Getúlio, num gesto definido por Humberto como “corajoso”, suicidou-se. Com isso, acredita o líder do PT, o presidente evitou que se instalasse uma ditadura militar no País, já que a morte do chefe do Executivo acabou por virar o jogo e colocou a população ao lado do falecido. “A instalação da ditadura infelizmente acabou ocorrendo em 1964, quando depuseram João Goulart”, lamentou Humberto.
Para Humberto, Getúlio Vargas foi o inspirador de todos os movimentos sociais e de esquerda. “Embora vindo de uma família de elite, foi capaz de se sensibilizar com as desigualdades; mesmo vivendo nos costumes da Velha República, liderou a Revolução de 30 que modificou a história do Brasil e implementou mudanças estratégicas além de criar uma infraestrutura mínima para podermos ser o que somos”, disse.
“Neste momento político da Nação, está na hora de juntar os verdadeiros democratas que não querem a repetição do que aconteceu no passado”, concluiu.

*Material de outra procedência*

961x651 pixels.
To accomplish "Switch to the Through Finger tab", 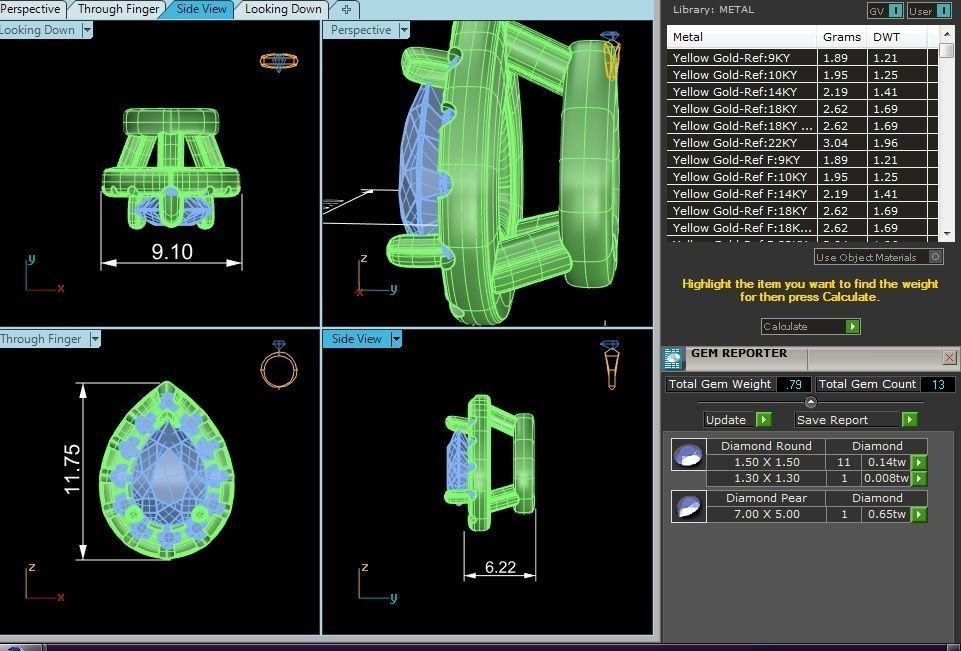I will [118, 9].
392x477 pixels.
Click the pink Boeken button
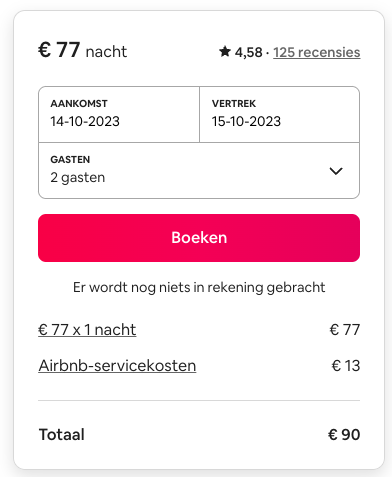point(199,238)
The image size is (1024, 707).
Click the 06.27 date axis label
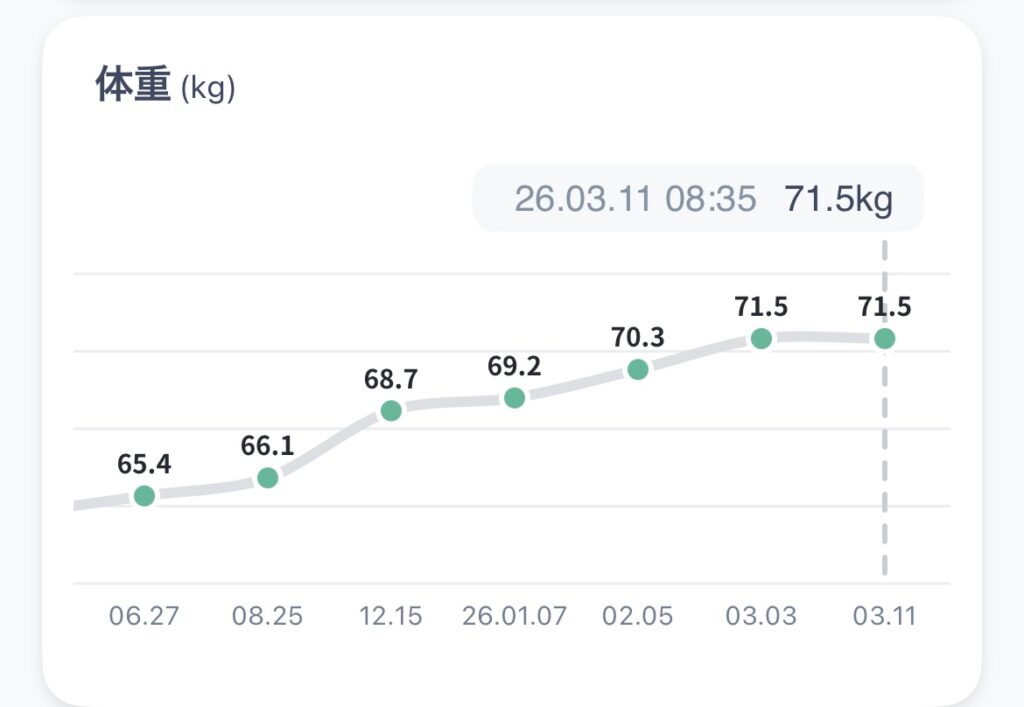(x=144, y=615)
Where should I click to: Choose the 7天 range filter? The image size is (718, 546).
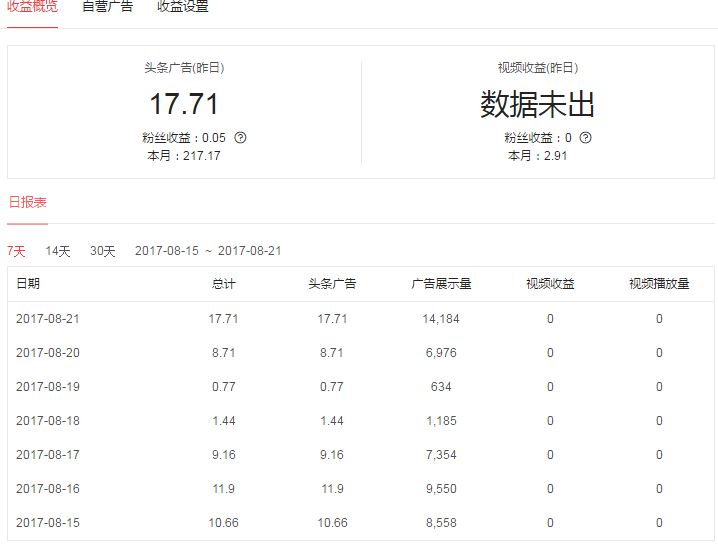click(x=17, y=251)
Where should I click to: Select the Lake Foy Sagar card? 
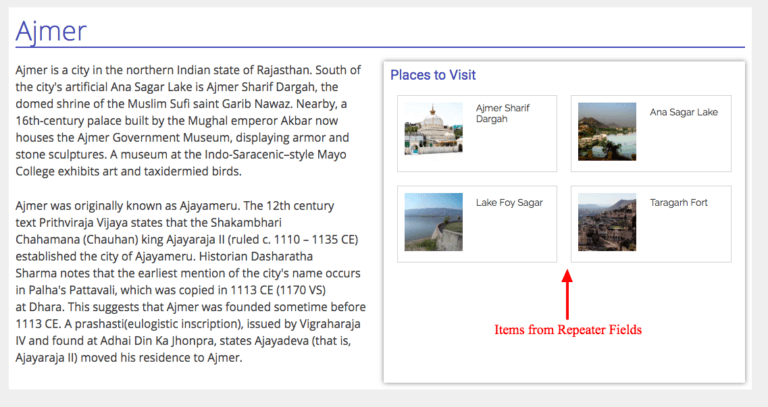(477, 224)
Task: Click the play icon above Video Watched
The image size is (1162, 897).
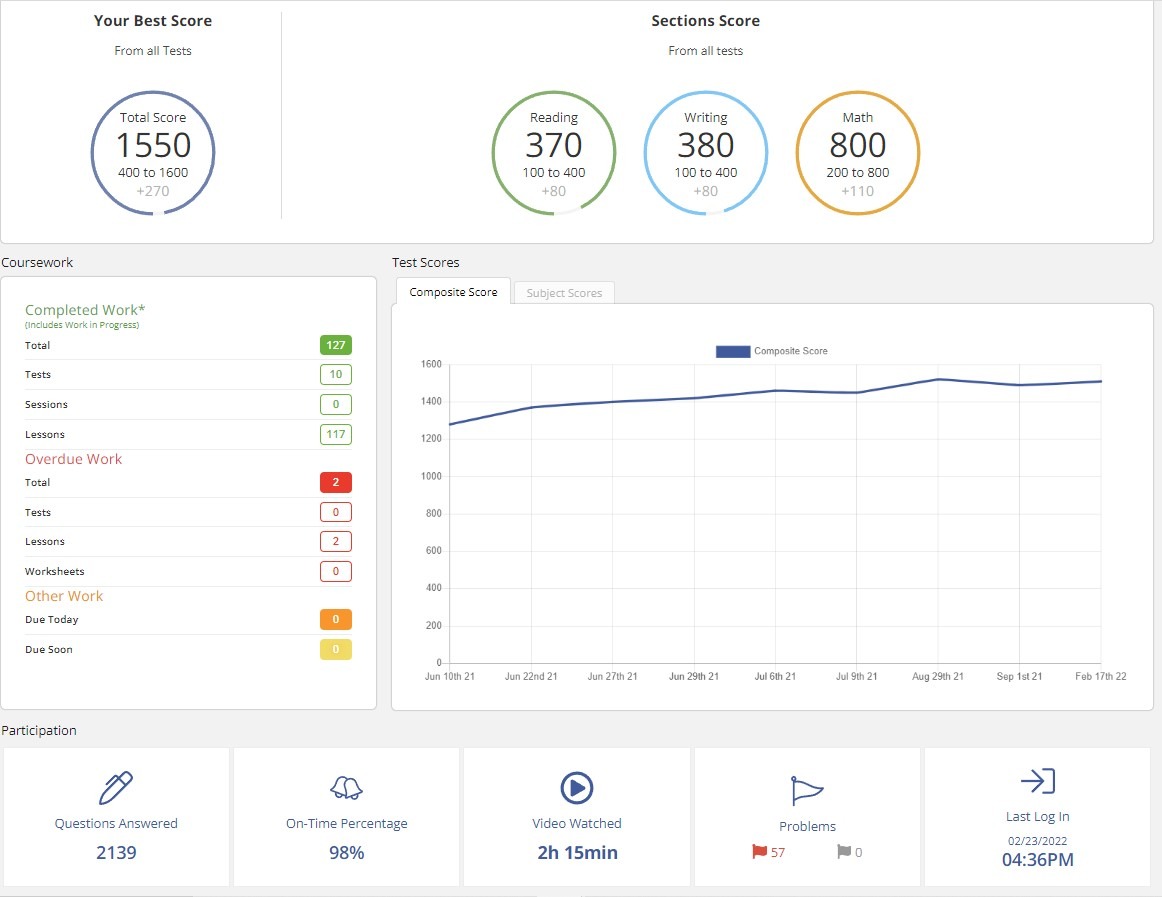Action: tap(576, 788)
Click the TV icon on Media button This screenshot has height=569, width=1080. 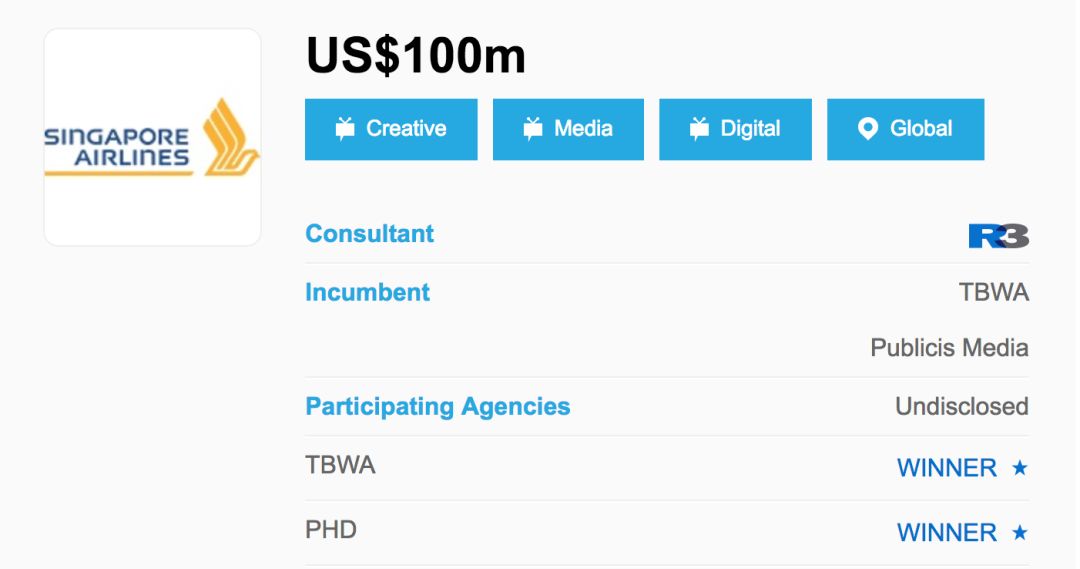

Para o ministro do Trabalho, Manoel Dias, a defesa da soberania nacional, da liberdade e da democracia foi a mensagem mais importante deixada por Vargas. “Ele sofreu tanta pressão quanto João Goulart, Leonel Brizola e a atual presidenta, Dilma Rousseff”, observou.
Na sessão ordinária do Senado, à tarde, o senador Jorge Viana (PT-AC) também fez questão de homenagear Getúlio Vargas. Ele observou que o legado da Era Vargas une realizações e contradições, como ocorreu com o governo de Juscelino Kubitschek. “Talvez tenham nos deixado, ambos, uma grande lição: o melhor caminho é cumprir a Constituição, o melhor caminho é o da tolerância em vez do ódio, o melhor caminho é o fortalecimento das instituições e não a destruição delas”, disse senador.
Audiência
No início da manhã, em audiência pública na Comissão de Direitos Humanos (CDH), senadores trabalhistas, historiadores e lideranças sindicais se uniram para alertar contra duas ameaças aos princípios trabalhistas herdados de Getúlio Vargas: o Projeto de Lei da Câmara (PLC) 30/15, que trata da terceirização, e o Projeto de Lei do Senado (PLS) 131/15, que revoga participação mínima da Petrobras na exploração do petróleo localizado em reservas do pré-sal.
“Estamos aqui revivendo a história do povo brasileiro, de pessoas como Getúlio, cuja vida estava diretamente envolvida com a história do nosso povo”, disse o senador Telmário Mota (PDT-RR), que foi o autor do requerimento para a realização da audiência e da Semana do Trabalhismo.
O presidente da CDH, senador Paulo Paim (PT-RS), lembrou a perda que representou a morte do presidente. “Eu era um guri de quatro anos quando isso aconteceu. Minha família chorou a perda de Getúlio. Mas meus pais nunca me deixaram esquecer da importância do trabalhismo para nós de classe trabalhadora”, disse.
Para o historiador José Augusto Ribeiro, autor do livro “A era Vargas”, o ataque das forças internacionais interessadas em explorar o petróleo brasileiro e as riquezas em estado bruto do país, como as commodities, foi o real motivo da violenta campanha desencadeada contra Getúlio. A difamação e a constante propaganda por parte do sistema de mídia instalado no país, à época comandado por Assis Chateaubriand, dos Diários Associados e comandados pelo jornalista Carlos Lacerda, teriam sido determinantes para colocar a opinião pública contra o então presidente, explicou o autor.